Thursday, June 07, 2012
The Boy That Bradbury Built
I first encountered Ray Bradbury in middle school. I believe that is the perfect time to meet Bradbury. Any younger and the wonder of his stories would have escaped me. Any older, and my focus would have been on girls and cars and football–the business of growing up. I would have read the words but perhaps missed most of the magic.
Instead, I was the perfect audience for Bradbury: shy, bespectacled, a quiet boy secretly yearning for adventure.
I don’t recall the first Bradbury story I read. However, I cannot forget the first story that had an impact on my young mind. It was “Mars is Heaven”.
A rocket is sent to the red planet to discover what happened to two previous expeditions. Upon landing, the rocket’s crew discovers an idyllic American small town, circa the 1920s, the perfect Bradbury town. The residents of the town are the deceased relatives of the astronauts, all in perfect health and leading an ideal life on the surface of Mars. Overcome with joy, the crew abandons the rocket to reunite with their long-lost loved ones. The only crew member who doesn’t trust what he sees is the captain, who suspects his men are being duped by telepathic creatures.
I had never read a story with that emotional heft (honestly, more heft than I was capable of processing. Still, like most kids who had read a lot by that age, I knew there was more going in in the story than I could see, even if I couldn’t grasp every nuance) and I remember lying awake in my bed for several nights, replaying the tale’s events over and over. I wasn’t sure what had happened or why I couldn’t stop thinking about “Mars is Heaven”.

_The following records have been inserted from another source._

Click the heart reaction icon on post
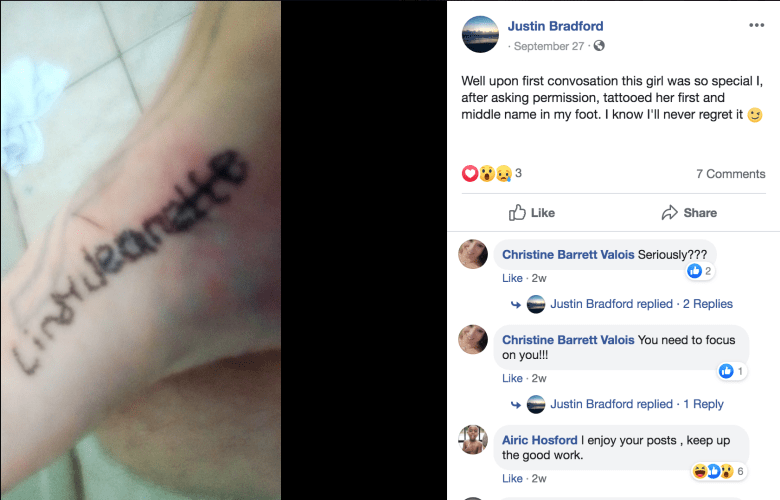Image resolution: width=780 pixels, height=500 pixels. 470,174
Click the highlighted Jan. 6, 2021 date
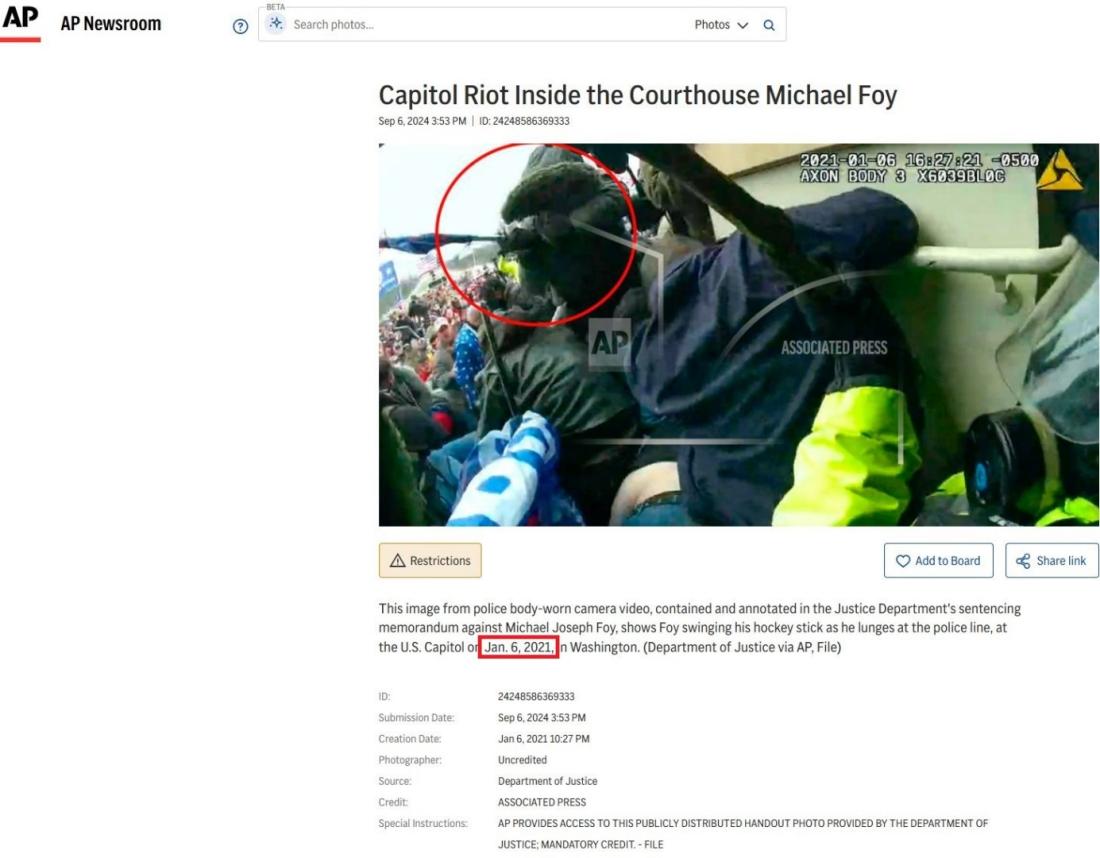Viewport: 1100px width, 858px height. [518, 647]
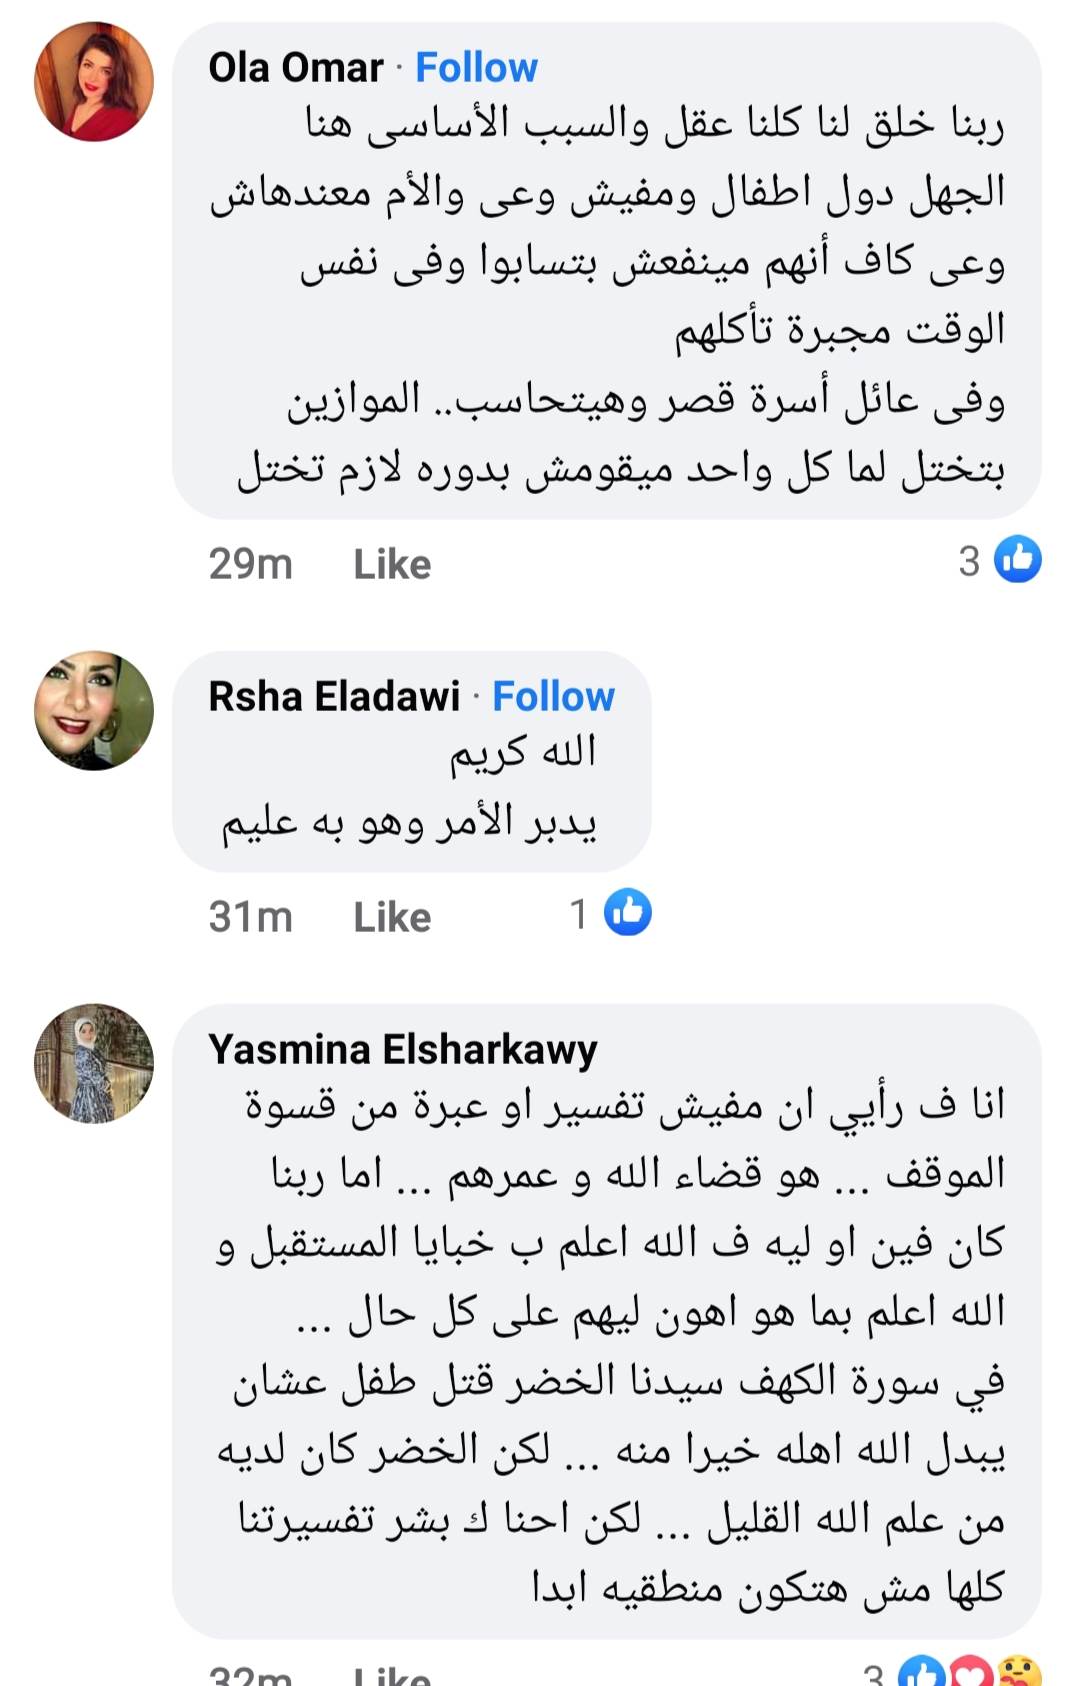
Task: Tap the blue thumbs-up icon on Ola Omar's comment
Action: [x=1017, y=559]

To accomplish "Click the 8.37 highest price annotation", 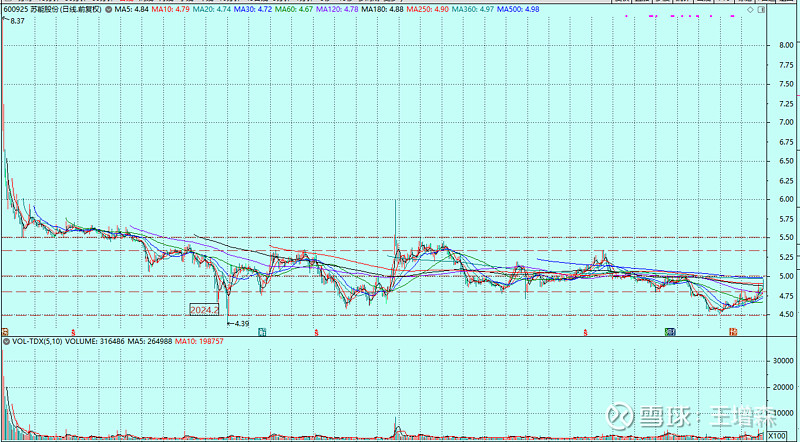I will click(x=15, y=20).
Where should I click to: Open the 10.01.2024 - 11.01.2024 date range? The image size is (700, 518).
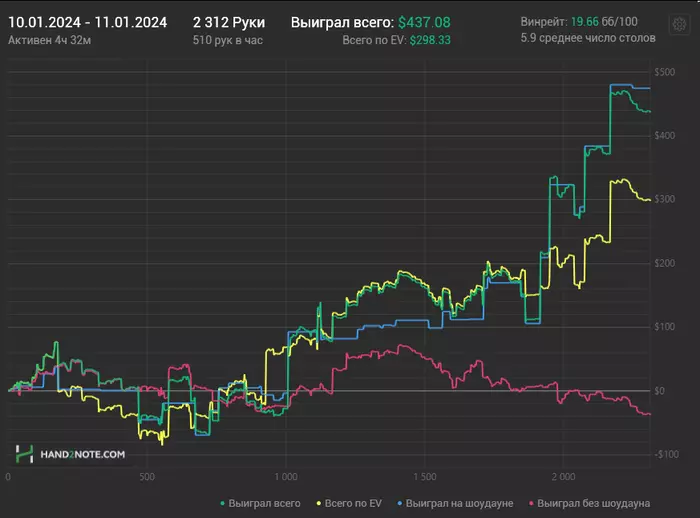88,22
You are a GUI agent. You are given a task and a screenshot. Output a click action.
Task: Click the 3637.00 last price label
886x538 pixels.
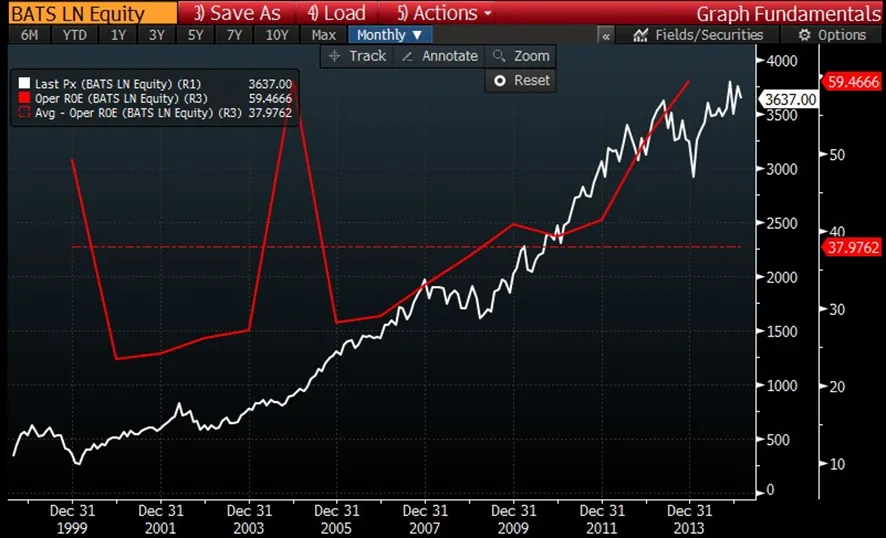pos(789,99)
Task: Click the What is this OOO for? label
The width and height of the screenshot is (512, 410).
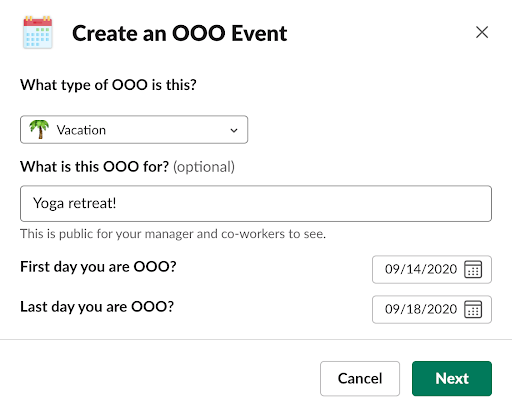Action: point(95,166)
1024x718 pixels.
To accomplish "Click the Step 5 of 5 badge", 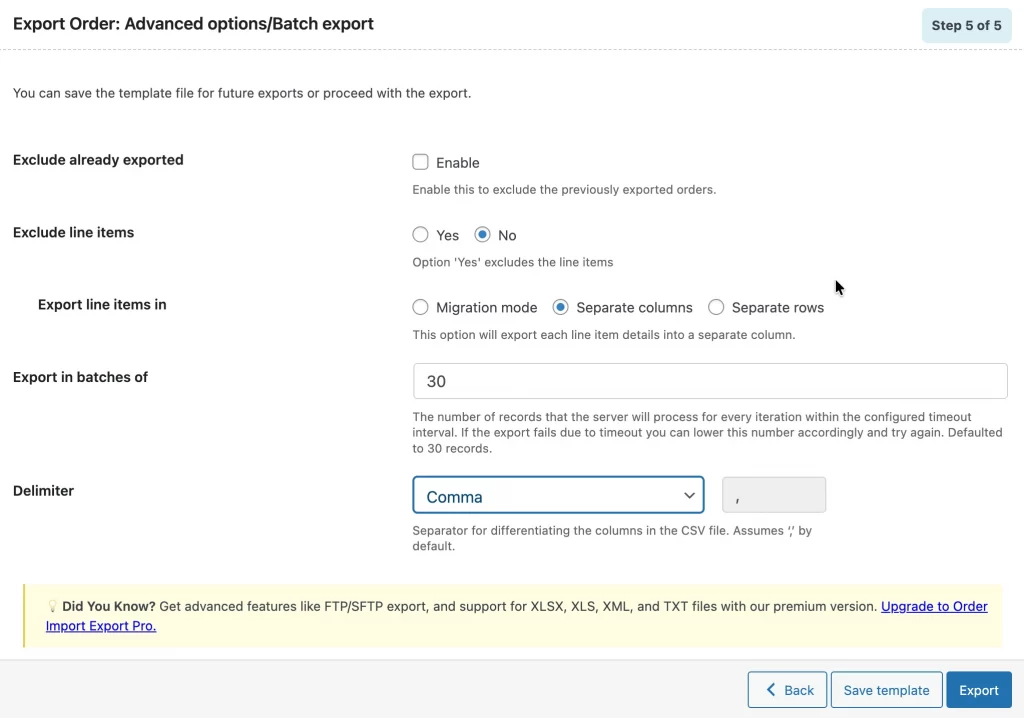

What I didn’t realize until much later was that Ray Bradbury had changed me, as surely as if he had opened the top of my skull, reached into my brain and rearranged a few things. Because of Bradbury, I asked for a telescope and began searching for that tiny red speck in the sky. I read more Bradbury and discovered the magic and mystery that hid in autumn, of the ghosts and monsters who yearned for a better life just like the rest of us. Because of Bradbury, October became my favorite month and Halloween the most cherished holiday. I was transformed into the boy that Bradbury built.
I’m still that boy, all these years down the road. My life is richer for his works. Anytime I feel that old red planet slipping away from me, I just have to turn to my bookshelf, where the dinosaurs and little ghosts and rocket men are always there to welcome me home.